Every day when I wake up, for a moment, there is no cancer. I am just a wife, mom, a daughter, a sister, a colleague, a cousin and a friend. As the realization of the cancer dawns with the new day, my thoughts turn to, "what is the best decision that I can make for myself today." Whether it be not touching a trash can, sleeping an hour longer, getting the kids a ride to school or braving the work environment, I take each decision literally and contemplate the risks associated. I have faith in my decisions, both the large ones and those that are seemingly small.
I also consider myself lucky to be a medical professional, well read in random areas of my profession with colleagues abound. I was once told by a former colleague, that one of my greatest strengths lie in my ability to listen to all information given to me, detailed, random and not and effectively and clearly assimilate the most important information for presentation.

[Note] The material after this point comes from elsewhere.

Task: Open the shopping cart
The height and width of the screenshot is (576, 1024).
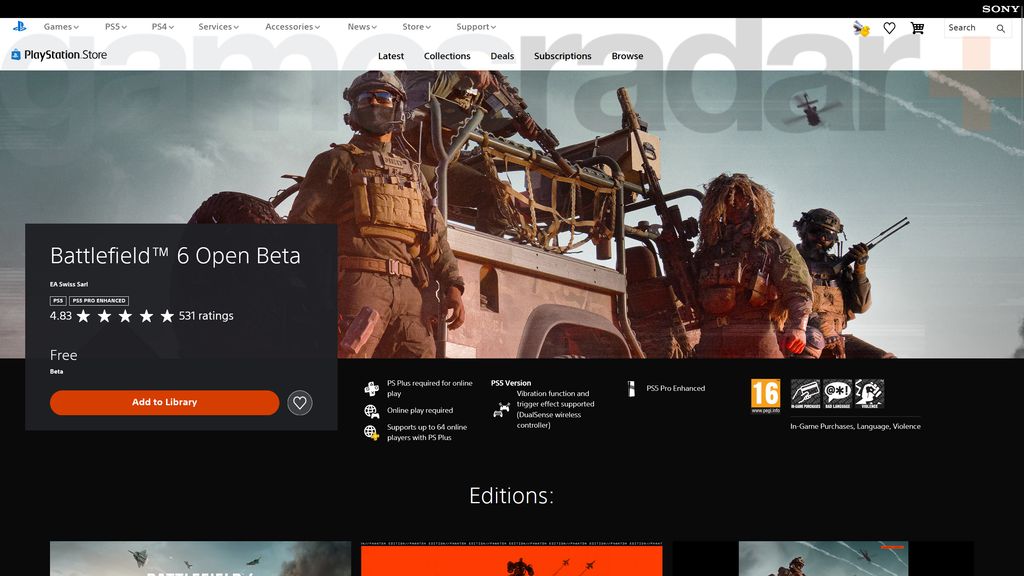Action: [917, 28]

This unique perspective is serving me well. I easily rule out information that is not "productive" for me think about and discuss, leading me to another important area of faith, faith from others that I will make smart decisions. My physical limitations are becoming more obvious as I face the realities of being a cancer patient and learn what my super-human powers can't overcome. While my can-do spirit will always prevail, I am finding my energy is much better utilized believing I can do things as opposed to focusing on things that that I should not do. My white blood cell count is abysmal. That being said, I cannot hide under a rock either. Bottom line, please do not tell me that I can not or should not do something - I already know. I am just not giving it power.

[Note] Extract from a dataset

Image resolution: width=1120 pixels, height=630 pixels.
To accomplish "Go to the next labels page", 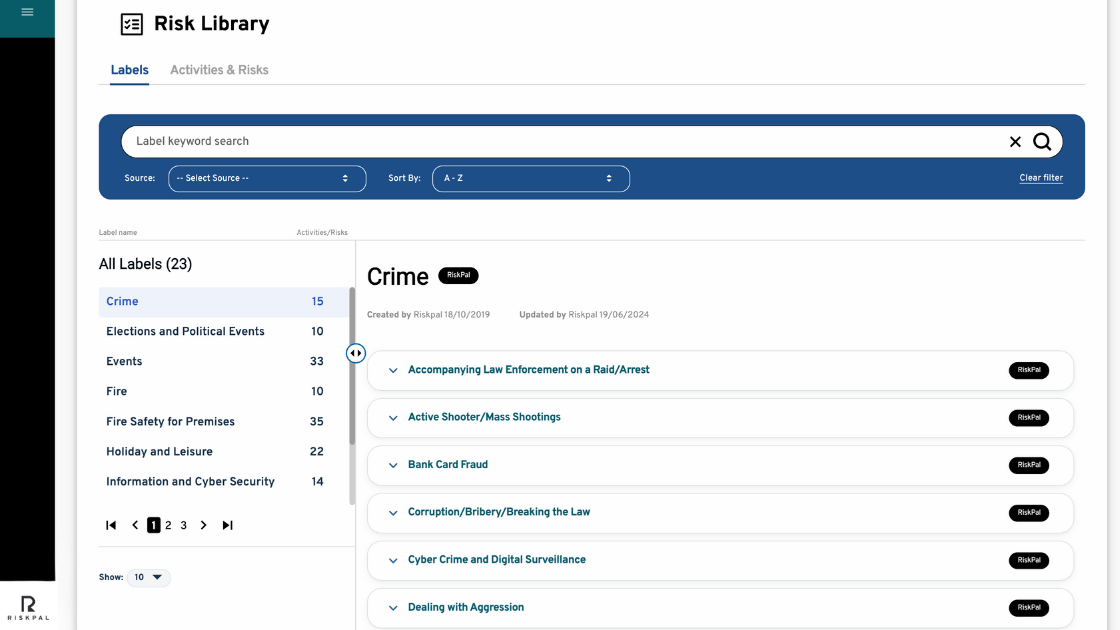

As far as faith in others to complete projects that I hold dear - well, I had to get over myself for this one. I am a perfectionist in almost every aspect of my life. When I had to leave work last week for this past chemo treatment, I had to leave my colleagues with projects in a state that was far from comfortable for me. The projects were not finished - some barely started. I finally came to the realization that I had to have faith in my colleagues in their support of me as well as faith that my projects would be addressed effectively.

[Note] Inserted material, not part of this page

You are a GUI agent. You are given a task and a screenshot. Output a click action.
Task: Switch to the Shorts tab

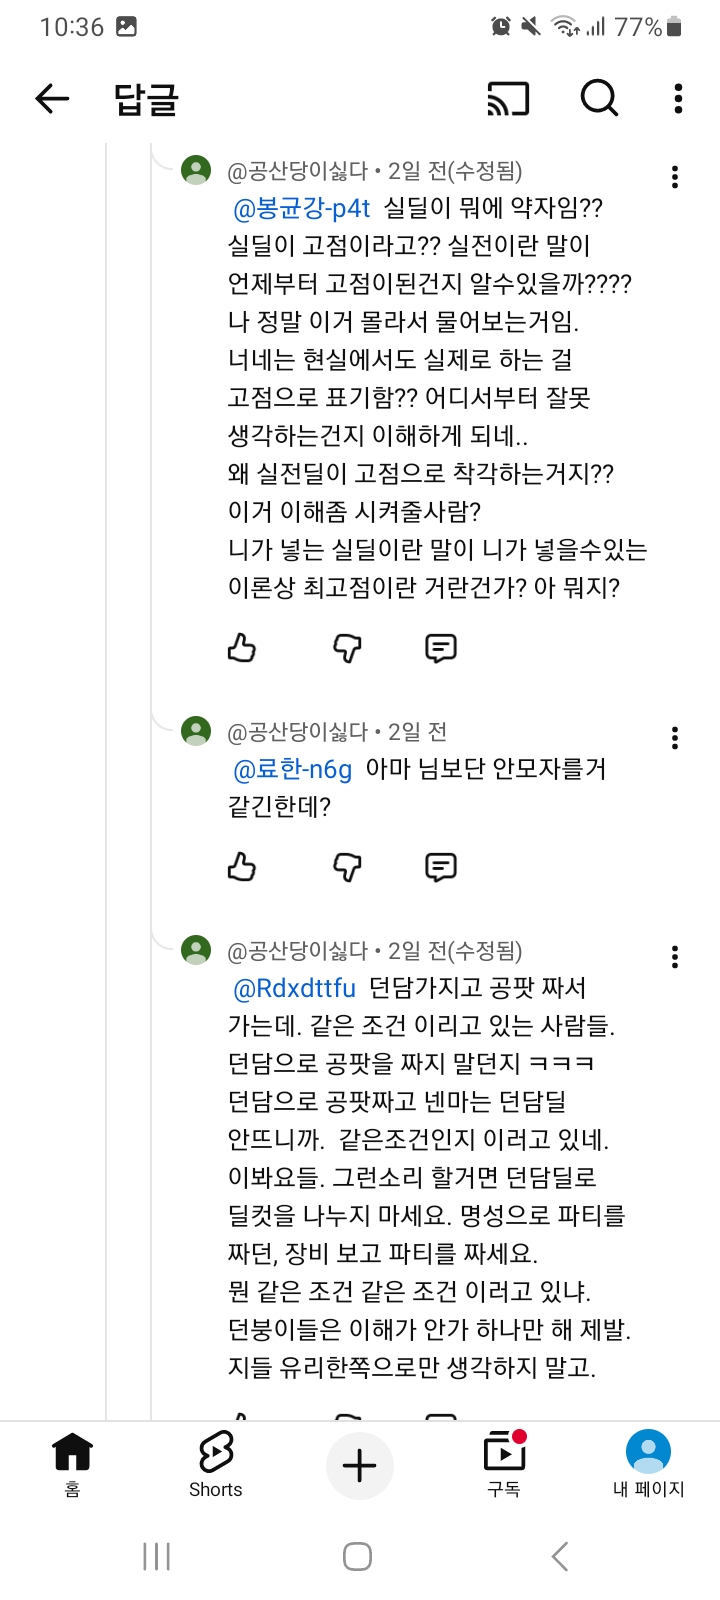tap(216, 1464)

Since I have been home, I have been working to carry this concept into other areas of my life. For example, my cousin, Liz asked if she could help decorate my house for Christmas sometime next week. YES! And if Liz wants to hang the Christmas wreaths from the ceiling because that is what she thinks looks good, then so be it. I will love it just the same. Basically, I have come to the conclusion that in the short run, things may not always get done the way I would do them, but things will get done. And they will get done fabulously! (By the way, Liz has awesome taste - so I am sure the house will look great!)
As far as Faith in God - well, I appreciate my own spiritual beliefs as well as those of people around me. I will come to terms with my faith in my own way. It is coming along and its importance will shine.
So, as here I sit typing this blog, I watch my dog prance around the living room - he has faith that he is going to get a treat. I listen to my kids watching cartoons - I have faith that they will stay up way too late tonight. I watch my husband sleeping in his chair - he has faith in me. And as I sit here, I have faith in myself, knowing I did the best I could today. How could any ache or pain trump that?